Detective Zorzi did not opine as to whether defendant was guilty of any of the drug charges, as did the State's narcotics experts in Reeds, supra, 197 N.J. at 287, a case on which defendant relies. Her testimony did not usurp the jury's function to determine the ultimate issue of defendant's guilt on any charge, nor did it in any way suggest that defendant was guilty. Further, there was other overwhelming evidence of defendant's guilt, including defendant possessing a key to Room 320, the quantity of drugs found there, along with two digital scales, baggies, and $5, 000 in cash. Accordingly, no error, let alone plain error, occurred as a result of Detective Zorzi's testimony.

In his final point, defendant claims sentencing error, arguing that his sentence is excessive and that the trial court "merely noted the fairly standard factors" and failed to detail his findings. We disagree on both grounds.

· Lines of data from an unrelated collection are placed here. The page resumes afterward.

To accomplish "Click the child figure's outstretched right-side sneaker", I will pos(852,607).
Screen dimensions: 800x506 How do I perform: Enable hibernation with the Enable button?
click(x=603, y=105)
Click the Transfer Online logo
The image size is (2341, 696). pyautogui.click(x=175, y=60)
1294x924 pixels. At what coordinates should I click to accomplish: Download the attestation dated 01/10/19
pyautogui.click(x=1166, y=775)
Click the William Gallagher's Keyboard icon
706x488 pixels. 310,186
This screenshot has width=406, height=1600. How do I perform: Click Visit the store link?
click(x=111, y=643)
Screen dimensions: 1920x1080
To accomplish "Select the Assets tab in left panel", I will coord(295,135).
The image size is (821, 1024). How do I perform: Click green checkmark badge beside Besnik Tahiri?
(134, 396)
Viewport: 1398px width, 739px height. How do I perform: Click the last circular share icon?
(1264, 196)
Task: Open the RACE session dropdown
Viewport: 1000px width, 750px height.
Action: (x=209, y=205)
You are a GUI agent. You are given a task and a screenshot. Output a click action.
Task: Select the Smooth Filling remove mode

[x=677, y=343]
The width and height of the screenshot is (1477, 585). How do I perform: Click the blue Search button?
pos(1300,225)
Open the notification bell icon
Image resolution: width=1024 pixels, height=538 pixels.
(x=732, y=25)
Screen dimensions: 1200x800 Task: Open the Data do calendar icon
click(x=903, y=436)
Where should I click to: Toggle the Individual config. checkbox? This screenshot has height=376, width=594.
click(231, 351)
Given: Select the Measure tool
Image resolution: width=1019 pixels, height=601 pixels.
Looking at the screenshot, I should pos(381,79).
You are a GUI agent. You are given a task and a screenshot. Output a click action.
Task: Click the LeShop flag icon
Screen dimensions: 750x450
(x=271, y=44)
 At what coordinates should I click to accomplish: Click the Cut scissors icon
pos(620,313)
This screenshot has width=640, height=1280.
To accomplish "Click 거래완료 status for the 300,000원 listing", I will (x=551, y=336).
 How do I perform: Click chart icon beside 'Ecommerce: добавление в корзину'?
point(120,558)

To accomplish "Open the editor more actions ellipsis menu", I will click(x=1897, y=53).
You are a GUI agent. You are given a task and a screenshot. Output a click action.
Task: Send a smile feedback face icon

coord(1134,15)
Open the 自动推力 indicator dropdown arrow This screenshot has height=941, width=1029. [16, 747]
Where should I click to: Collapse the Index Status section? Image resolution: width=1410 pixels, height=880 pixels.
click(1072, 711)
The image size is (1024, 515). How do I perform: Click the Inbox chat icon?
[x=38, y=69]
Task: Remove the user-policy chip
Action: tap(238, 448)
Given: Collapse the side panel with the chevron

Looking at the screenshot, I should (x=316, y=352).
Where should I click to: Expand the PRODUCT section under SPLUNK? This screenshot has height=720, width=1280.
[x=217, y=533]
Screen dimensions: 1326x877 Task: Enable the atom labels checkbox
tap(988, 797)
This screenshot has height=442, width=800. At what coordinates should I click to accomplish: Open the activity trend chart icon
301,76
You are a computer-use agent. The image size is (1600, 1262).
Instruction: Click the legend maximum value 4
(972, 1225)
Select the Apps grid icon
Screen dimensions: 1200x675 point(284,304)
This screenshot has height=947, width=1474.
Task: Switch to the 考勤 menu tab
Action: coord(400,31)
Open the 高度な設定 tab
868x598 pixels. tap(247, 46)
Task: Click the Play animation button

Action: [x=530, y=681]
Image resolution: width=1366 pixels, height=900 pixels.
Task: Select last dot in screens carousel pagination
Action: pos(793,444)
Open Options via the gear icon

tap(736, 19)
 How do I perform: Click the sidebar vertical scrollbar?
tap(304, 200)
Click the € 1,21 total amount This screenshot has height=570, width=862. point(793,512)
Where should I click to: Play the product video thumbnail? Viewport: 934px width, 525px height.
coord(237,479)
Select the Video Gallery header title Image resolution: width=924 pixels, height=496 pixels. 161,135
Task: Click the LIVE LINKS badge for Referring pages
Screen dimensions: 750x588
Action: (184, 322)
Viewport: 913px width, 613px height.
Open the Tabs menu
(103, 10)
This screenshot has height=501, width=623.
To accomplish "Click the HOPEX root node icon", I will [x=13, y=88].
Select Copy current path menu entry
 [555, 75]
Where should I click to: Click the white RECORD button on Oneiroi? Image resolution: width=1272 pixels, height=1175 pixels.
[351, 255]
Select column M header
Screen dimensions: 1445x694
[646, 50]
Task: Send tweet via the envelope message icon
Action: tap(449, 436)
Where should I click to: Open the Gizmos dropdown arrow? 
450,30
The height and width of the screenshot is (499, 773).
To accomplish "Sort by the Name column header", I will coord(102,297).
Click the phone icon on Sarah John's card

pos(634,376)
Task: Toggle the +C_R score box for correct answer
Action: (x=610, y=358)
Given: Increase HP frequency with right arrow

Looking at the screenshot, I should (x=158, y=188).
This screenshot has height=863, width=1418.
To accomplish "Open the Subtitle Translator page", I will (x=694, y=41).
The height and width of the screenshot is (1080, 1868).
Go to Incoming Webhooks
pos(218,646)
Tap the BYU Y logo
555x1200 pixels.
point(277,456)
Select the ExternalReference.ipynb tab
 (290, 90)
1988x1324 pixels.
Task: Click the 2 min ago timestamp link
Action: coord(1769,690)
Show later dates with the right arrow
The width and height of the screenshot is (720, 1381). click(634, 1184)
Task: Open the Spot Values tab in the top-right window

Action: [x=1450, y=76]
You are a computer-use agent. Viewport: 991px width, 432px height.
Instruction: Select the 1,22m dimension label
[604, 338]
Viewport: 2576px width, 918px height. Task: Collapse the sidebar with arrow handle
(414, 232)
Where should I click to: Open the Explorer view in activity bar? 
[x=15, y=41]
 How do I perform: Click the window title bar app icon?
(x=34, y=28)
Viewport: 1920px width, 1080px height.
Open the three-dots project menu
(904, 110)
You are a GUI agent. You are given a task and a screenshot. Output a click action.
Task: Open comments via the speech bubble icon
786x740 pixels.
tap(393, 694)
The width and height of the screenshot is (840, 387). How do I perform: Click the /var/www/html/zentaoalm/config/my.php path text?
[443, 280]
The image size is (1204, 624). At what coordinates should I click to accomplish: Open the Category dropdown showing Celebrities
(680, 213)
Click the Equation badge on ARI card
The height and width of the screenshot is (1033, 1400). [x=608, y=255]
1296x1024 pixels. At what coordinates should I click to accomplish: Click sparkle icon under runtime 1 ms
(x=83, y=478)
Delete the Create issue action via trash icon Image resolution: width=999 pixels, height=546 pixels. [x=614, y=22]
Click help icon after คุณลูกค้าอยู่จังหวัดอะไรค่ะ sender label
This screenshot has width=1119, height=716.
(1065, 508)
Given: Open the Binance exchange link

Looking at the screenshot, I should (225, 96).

Defendant's sentencing occurred on January 25, 2011. Prior to sentencing, the State filed a motion for an extended term sentence on the grounds defendant was a repeat drug offender, pursuant to N.J.S.A. 2C:43-6f. Under this statute, the extended term becomes mandatory upon application by the prosecutor.

Ibid. With imposition of an extended term, the range for a first-degree possession with intent to distribute CDS is twenty years to life, with one-third to half served without parole. Ibid.; N.J.S.A. 2C:43-7a(2). The trial court determined it was obligated, pursuant to N.J.S.A. 2C:43-6f, to impose an extended term sentence on defendant, given that he was convicted of a school zone offense in 1995.

The trial court found the existence of aggravating factors three, the risk defendant will commit another offense, N.J.S.A. 2C:44-1a(3); six, the extent of defendant's criminal record and the seriousness of the offenses of which he has been convicted, N.J.S.A. 2C:44-1a(6)); and nine, the need for deterring defendant and others from violating the law, N.J.S.A. 2C:44-1a(9). The trial court found no mitigating factors.

For sentencing purposes, count one of the indictment, third-degree possession of CDS, merged with count two, first-degree possession of CDS with intent to distribute. The trial court sentenced defendant to thirty years' incarceration with a fifteen-year period of parole ineligibility, in accordance with the extended term range. N.J.S.A. 2C:43-7a(2).

When reviewing defendant's sentence we may not substitute our own judgment for that which is left in the sound discretion of the trial judge. State v. Kirk, 145 N.J. 159, 175 (1996). With that in mind, we are satisfied defendant's sentence is not manifestly excessive or unduly punitive, does not represent an abuse of the judge's sentencing discretion, and does not shock the judicial conscience. State v. O'Donnell, 117 N.J. 210, 215-16 (1989); State v. Roth, 95 N.J. 334, 363-65 (1984). Affirmed.